Rewrite the records from the line with "Viewport: 1148px width, 1056px" through the line with "(x=450, y=109)", keeping the requests, and shift every coordinate in the answers by -75.

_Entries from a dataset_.
++++++++++

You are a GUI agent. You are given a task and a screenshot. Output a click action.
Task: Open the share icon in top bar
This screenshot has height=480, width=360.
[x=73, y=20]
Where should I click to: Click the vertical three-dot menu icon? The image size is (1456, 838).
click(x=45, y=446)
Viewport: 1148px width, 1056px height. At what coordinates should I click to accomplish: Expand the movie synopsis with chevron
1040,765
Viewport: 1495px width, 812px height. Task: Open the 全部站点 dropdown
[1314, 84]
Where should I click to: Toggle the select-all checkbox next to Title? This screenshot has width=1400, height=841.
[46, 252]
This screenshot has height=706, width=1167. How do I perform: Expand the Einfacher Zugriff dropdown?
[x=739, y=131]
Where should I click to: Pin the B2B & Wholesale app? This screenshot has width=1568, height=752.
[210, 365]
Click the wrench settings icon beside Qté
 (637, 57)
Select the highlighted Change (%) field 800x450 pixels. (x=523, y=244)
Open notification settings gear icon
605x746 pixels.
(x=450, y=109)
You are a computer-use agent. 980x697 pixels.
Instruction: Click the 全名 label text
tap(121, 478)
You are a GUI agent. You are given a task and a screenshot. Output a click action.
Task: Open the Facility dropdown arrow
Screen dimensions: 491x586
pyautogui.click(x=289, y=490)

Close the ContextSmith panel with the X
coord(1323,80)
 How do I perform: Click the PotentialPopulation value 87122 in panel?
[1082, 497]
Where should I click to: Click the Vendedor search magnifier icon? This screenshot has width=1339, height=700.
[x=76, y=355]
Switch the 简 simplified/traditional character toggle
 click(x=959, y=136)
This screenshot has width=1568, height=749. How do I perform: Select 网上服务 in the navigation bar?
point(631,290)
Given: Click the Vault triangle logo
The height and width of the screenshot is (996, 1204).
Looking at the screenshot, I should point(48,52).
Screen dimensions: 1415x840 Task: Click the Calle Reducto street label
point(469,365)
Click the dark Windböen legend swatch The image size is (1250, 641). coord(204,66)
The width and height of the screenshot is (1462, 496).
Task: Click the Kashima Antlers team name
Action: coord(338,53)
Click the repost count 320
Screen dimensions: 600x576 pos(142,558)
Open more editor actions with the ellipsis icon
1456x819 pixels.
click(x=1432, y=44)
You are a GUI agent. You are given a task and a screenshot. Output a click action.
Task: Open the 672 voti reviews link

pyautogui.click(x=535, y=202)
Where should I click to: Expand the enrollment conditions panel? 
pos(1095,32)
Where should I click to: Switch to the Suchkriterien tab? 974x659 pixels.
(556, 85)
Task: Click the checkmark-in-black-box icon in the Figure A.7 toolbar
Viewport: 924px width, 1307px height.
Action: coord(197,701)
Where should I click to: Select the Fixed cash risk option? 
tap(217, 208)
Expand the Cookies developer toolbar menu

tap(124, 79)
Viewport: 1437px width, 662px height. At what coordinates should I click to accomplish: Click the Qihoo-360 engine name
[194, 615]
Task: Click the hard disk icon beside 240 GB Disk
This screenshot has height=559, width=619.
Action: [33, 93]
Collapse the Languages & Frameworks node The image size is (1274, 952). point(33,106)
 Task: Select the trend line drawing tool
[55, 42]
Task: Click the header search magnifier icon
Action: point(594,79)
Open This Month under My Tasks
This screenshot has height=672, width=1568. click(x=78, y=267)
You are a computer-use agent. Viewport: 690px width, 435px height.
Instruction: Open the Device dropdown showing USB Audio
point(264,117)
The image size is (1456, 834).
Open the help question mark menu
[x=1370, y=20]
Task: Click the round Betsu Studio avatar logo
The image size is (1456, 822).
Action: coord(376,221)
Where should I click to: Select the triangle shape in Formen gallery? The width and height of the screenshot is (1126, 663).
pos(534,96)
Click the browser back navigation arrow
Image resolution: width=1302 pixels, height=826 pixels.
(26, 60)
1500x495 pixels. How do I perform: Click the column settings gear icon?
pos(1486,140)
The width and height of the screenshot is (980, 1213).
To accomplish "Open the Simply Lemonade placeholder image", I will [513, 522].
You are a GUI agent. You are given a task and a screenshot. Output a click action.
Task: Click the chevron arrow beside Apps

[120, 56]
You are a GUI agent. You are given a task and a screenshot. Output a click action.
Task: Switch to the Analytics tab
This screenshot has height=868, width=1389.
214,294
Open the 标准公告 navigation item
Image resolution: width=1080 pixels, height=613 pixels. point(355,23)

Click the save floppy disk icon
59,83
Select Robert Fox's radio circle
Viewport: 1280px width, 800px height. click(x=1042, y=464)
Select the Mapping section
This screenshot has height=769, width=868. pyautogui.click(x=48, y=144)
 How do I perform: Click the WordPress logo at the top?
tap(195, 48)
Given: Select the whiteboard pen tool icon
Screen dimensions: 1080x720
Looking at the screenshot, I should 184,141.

++++++++++

_EXERCISE RESULT_.
Viewport: 1148px width, 1056px height. At what coordinates should I click to accomplish: Expand the movie synopsis with chevron
965,690
Viewport: 1495px width, 812px height. Task: Open the 全部站点 dropdown
[1239, 9]
Where should I click to: Toggle the select-all checkbox next to Title? This screenshot has width=1400, height=841.
[-29, 177]
This screenshot has height=706, width=1167. How do I perform: Expand the Einfacher Zugriff dropdown?
[x=664, y=56]
Where should I click to: Pin the B2B & Wholesale app? This screenshot has width=1568, height=752.
[135, 290]
Click the wrench settings icon beside Qté
 (562, -18)
Select the highlighted Change (%) field 800x450 pixels. (x=448, y=169)
Open notification settings gear icon
605x746 pixels.
(x=375, y=34)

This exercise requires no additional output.